# ABOUT THIS EXERCISE
Exactly the lines from the one with "1148x638 pixels. At" through the end of the records below are needed, minus any pictures.

# EXTRACTED ENTRIES
****************************************

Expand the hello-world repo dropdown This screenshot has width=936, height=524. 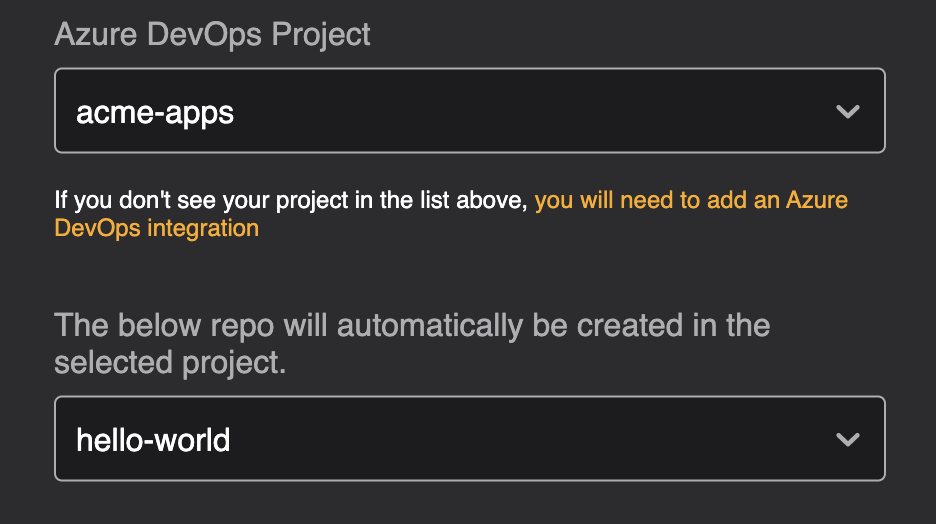pyautogui.click(x=469, y=439)
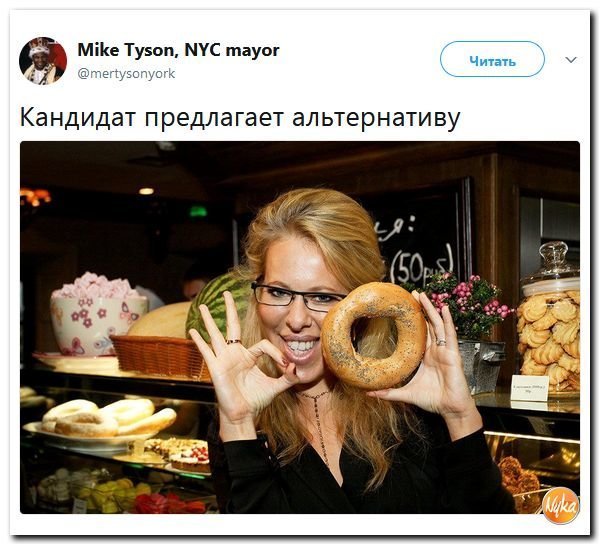Click the green exit sign in background
Screen dimensions: 601x546
point(198,212)
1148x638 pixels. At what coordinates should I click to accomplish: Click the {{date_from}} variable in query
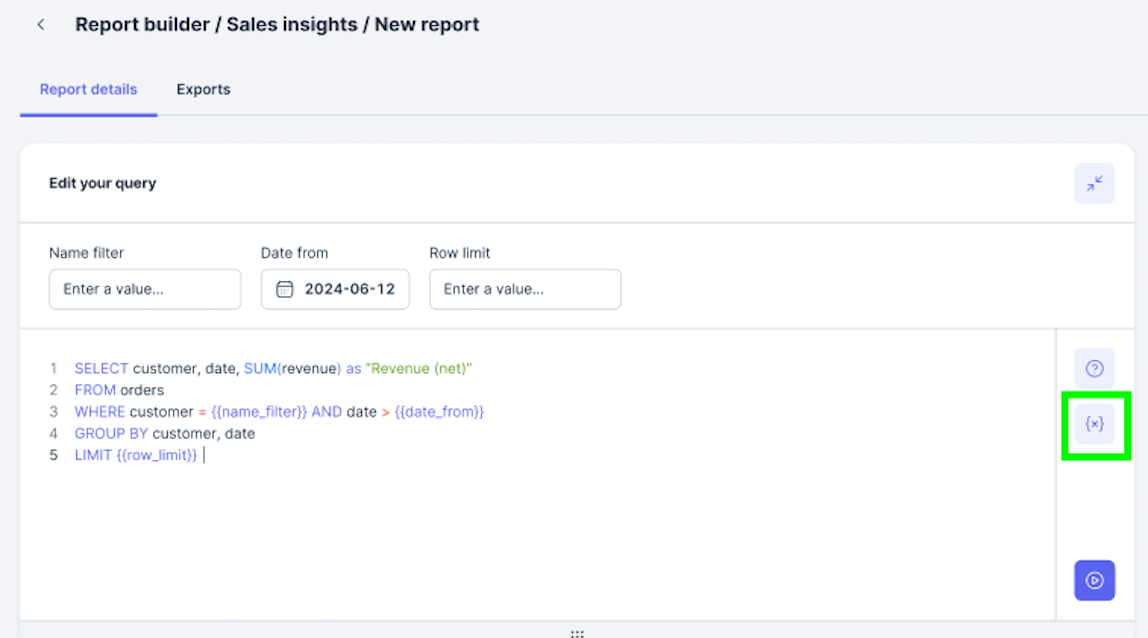(439, 412)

****************************************

# COMPLETED EXERCISE
1148x638 pixels. At what coordinates should I click to accomplish: Click the {{date_from}} variable in query
(439, 412)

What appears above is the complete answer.